Remote workflows at Aalto

Note

The more specific remote access instructions for scicomp is at Remote Access (recent email had duplicate links to this page). This page explains the options, including other systems.

Note

How can you work from home? For that matter, how can you work on more than your desktop/laptop while at work? There are many options which trade off between graphical interfaces and more power. Read more for details.

You have most likely created your own workflow to analyse data at Aalto and most likely you are using a dedicated desktop workstation in Otaniemi. However, with increased mobility of working conditions and recent global events that recommend tele-working, you might be asking yourself: “how do I stop using my workstation at the dept, and get analysis/figures/papers done from home?”.
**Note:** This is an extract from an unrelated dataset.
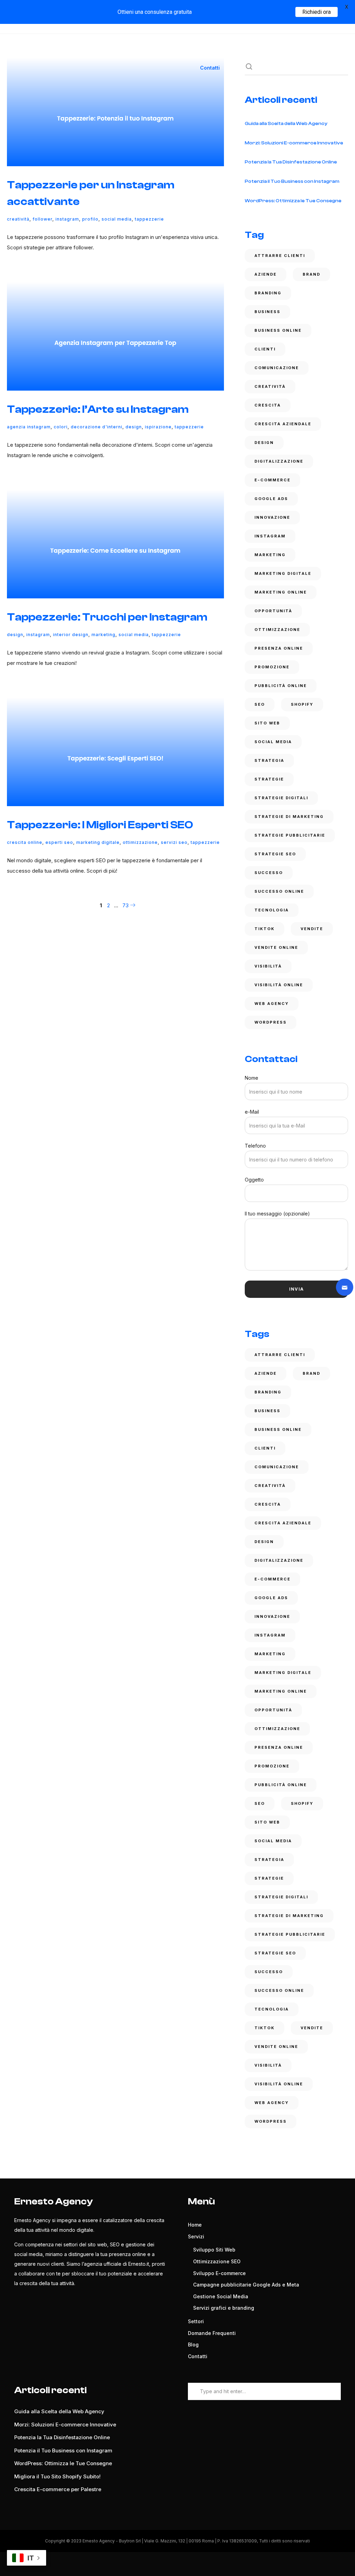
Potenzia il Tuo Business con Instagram (292, 181)
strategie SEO (275, 854)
The data analysis workflows from remote might not be familiar to everyone. We list here few possible cases, this page will expand according to the needs and requests of the users.

What’s your style?

If you need the most power or flexibility, use Triton for your data storage and computation. To get started, you can use Jupyter (4) and VDI (3) which are good for developing and prototyping. Then to scale up, you can use the Triton options: 6, 7, 8 which have access to the same data. (Triton account required for 4-8).

If you need simple applications with a graphical interface, try 3 (VDI).

If you use your own laptop/desktop (1, 2), then it’s good for getting started but you have to copy your data and code back and forth once you need to scale up.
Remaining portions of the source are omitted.